■ Отрывок
Человек, которого я встретила ниже, в долине, подтвердил этот факт. Он также сообщил нам, что вскоре мы увидим мост и нам следует перейти по нему на противоположный берег, чтобы попасть в монастырь Педо, где мы сможем купить провизию. Он добавил, что дорога на другую сторону реки ведет в Атунцзе (на китайскую территорию) и пролегает через ряд перевалов.

Местность была красивой; в глубине долины расстилались возделанные поля, а верхняя часть горных склонов была покрыта лесом с густой зеленой листвой, несмотря на то что стояла зима.

Солнце зашло в то время, как мы перешли через мост. Я собиралась пройти мимо монастыря ночью, а затем спрятаться немного дальше, поручив Йонгдену отправиться спозаранку за продуктами.

Я охотно расположилась бы возле реки, где виднелась прелестная дикая роща, омываемая ручейком с прозрачной водой, но монастырь был еще далеко, и я предпочитала остановиться лишь тогда, когда он окажется в поле зрения, и выбрать благоприятный момент для того, чтобы подойти к нему.

Здесь мы впервые воспользовались своими резиновыми баллонами. Это были обыкновенные грелки наподобие тех, что зябкие люди кладут в свою постель, чтобы не замерзнуть. Я решила включить их в скудный список наших вещей, полагая, что они пригодятся путешественникам, лишенным одеял, когда придется ночевать зимой высоко в горах, а также из-за того, что мы сможем переносить в них небольшое количество воды, когда будем проходить через засушливые районы. К сожалению, они выглядели непривычно, что не позволяло нам наполнять их в присутствии тибетцев; по этой причине мы не раз страдали от жажды, хотя было бы нетрудно захватить с собой немного воды для чая.

Педо-гён[56]56
  Педо-гён – монастырь Педо. «Ген» – сокращение от слова «гомпа», что значит «монастырь».


[Закрыть]
действительно находился далеко от моста, и прежде чем мы успели разглядеть его, стало совсем темно. Мы шли по тропе, отлого поднимавшейся вверх через лес; на одном из поворотов дороги, прилегавшей к открытому пространству, мы увидели несколько костров, пылавших на склоне горы. Вероятно, там отдыхали путники, и, если бы мы продолжали свой путь в этом направлении, нам пришлось бы пройти мимо них. Такая перспектива меня не радовала, но, с другой стороны, я не могла ждать до утра, пока эти люди уйдут, ибо тогда нам пришлось бы пройти мимо монастыря поздним утром, а это перечеркивало все мои планы. Я слышала, что в монастыре находится один чиновник из Лхасы, и стремилась любой ценой избежать взглядов местных трапа.

Монахи представляли для нас значительно большую опасность, чем простые крестьяне, так как, если последние редко покидают свои жилища и знают очень мало о мире, раскинувшемся по другую сторону гор, опоясывающих линию горизонта, ламы любого ранга являются неутомимыми путешественниками. В ходе своих странствий они встречают множество вещей и людей, включая пилингов, и накапливают немало знаний, некоторые из которых могли бы нам повредить. Одним словом, в наших интересах было остерегаться их проницательности.

■ Ваша задача
Пожалуйста, выпишите из отрывка без изменений текст между словами «Человек, которого я» и «что стояла зима.» включительно. Строки, приведённые ниже, для работы не понадобятся.

■ Исходные данные
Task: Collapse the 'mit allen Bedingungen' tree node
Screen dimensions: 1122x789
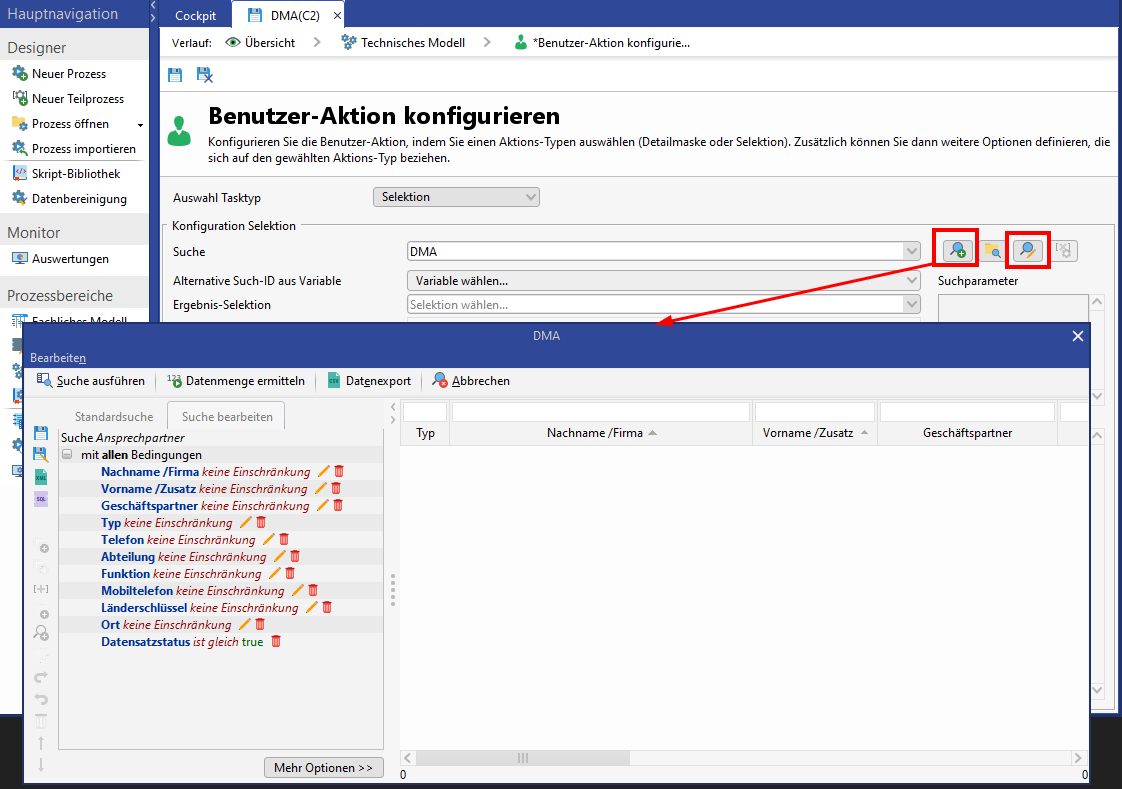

■ Письменный ответ
Человек, которого я встретила ниже, в долине, подтвердил этот факт. Он также сообщил нам, что вскоре мы увидим мост и нам следует перейти по нему на противоположный берег, чтобы попасть в монастырь Педо, где мы сможем купить провизию. Он добавил, что дорога на другую сторону реки ведет в Атунцзе (на китайскую территорию) и пролегает через ряд перевалов.

Местность была красивой; в глубине долины расстилались возделанные поля, а верхняя часть горных склонов была покрыта лесом с густой зеленой листвой, несмотря на то что стояла зима.